== Stored records ==

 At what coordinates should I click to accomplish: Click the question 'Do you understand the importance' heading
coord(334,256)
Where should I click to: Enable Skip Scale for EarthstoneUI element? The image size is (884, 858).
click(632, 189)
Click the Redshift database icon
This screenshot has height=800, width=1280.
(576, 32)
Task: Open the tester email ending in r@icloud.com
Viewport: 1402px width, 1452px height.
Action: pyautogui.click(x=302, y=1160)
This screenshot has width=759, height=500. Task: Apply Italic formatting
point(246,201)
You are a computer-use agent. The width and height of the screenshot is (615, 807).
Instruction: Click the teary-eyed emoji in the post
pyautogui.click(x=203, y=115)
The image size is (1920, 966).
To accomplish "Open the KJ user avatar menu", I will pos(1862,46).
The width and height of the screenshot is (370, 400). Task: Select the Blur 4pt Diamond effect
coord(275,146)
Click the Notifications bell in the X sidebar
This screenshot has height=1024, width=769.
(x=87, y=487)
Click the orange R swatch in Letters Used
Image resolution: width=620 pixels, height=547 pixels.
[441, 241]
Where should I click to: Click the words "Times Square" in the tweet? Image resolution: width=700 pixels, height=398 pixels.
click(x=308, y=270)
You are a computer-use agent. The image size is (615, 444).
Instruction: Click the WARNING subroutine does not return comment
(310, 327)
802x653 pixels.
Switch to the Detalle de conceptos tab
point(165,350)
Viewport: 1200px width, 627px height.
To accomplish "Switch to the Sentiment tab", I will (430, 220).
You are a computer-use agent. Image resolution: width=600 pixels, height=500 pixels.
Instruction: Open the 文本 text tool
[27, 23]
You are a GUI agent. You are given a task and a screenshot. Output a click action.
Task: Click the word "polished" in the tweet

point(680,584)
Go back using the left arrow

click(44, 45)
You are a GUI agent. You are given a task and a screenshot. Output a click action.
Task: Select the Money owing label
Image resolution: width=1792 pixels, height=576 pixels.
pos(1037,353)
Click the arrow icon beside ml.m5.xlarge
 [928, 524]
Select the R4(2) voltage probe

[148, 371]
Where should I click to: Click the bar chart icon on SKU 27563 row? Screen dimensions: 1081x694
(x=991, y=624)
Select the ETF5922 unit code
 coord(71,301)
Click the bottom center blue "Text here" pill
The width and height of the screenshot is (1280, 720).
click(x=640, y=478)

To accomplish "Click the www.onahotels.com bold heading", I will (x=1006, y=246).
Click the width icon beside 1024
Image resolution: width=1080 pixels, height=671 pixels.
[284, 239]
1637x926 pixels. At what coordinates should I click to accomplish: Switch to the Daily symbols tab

===

• **Given exercise**:
Copy every line of the block of data above word for word, changing nothing.

• **Response to this exercise**:
 At what coordinates should I click to accomplish: Click the question 'Do you understand the importance' heading
coord(334,256)
Where should I click to: Enable Skip Scale for EarthstoneUI element? The image size is (884, 858).
click(632, 189)
Click the Redshift database icon
This screenshot has height=800, width=1280.
(576, 32)
Task: Open the tester email ending in r@icloud.com
Viewport: 1402px width, 1452px height.
Action: pyautogui.click(x=302, y=1160)
This screenshot has width=759, height=500. Task: Apply Italic formatting
point(246,201)
You are a computer-use agent. The width and height of the screenshot is (615, 807).
Instruction: Click the teary-eyed emoji in the post
pyautogui.click(x=203, y=115)
The image size is (1920, 966).
To accomplish "Open the KJ user avatar menu", I will pos(1862,46).
The width and height of the screenshot is (370, 400). Task: Select the Blur 4pt Diamond effect
coord(275,146)
Click the Notifications bell in the X sidebar
This screenshot has height=1024, width=769.
(x=87, y=487)
Click the orange R swatch in Letters Used
Image resolution: width=620 pixels, height=547 pixels.
[441, 241]
Where should I click to: Click the words "Times Square" in the tweet? Image resolution: width=700 pixels, height=398 pixels.
click(x=308, y=270)
You are a computer-use agent. The image size is (615, 444).
Instruction: Click the WARNING subroutine does not return comment
(310, 327)
802x653 pixels.
Switch to the Detalle de conceptos tab
point(165,350)
Viewport: 1200px width, 627px height.
To accomplish "Switch to the Sentiment tab", I will (430, 220).
You are a computer-use agent. Image resolution: width=600 pixels, height=500 pixels.
Instruction: Open the 文本 text tool
[27, 23]
You are a GUI agent. You are given a task and a screenshot. Output a click action.
Task: Click the word "polished" in the tweet

point(680,584)
Go back using the left arrow

click(44, 45)
You are a GUI agent. You are given a task and a screenshot. Output a click action.
Task: Select the Money owing label
Image resolution: width=1792 pixels, height=576 pixels.
pos(1037,353)
Click the arrow icon beside ml.m5.xlarge
 [928, 524]
Select the R4(2) voltage probe

[148, 371]
Where should I click to: Click the bar chart icon on SKU 27563 row? Screen dimensions: 1081x694
(x=991, y=624)
Select the ETF5922 unit code
 coord(71,301)
Click the bottom center blue "Text here" pill
The width and height of the screenshot is (1280, 720).
click(x=640, y=478)

To accomplish "Click the www.onahotels.com bold heading", I will (x=1006, y=246).
Click the width icon beside 1024
Image resolution: width=1080 pixels, height=671 pixels.
[284, 239]
1637x926 pixels. At what coordinates should I click to accomplish: Switch to the Daily symbols tab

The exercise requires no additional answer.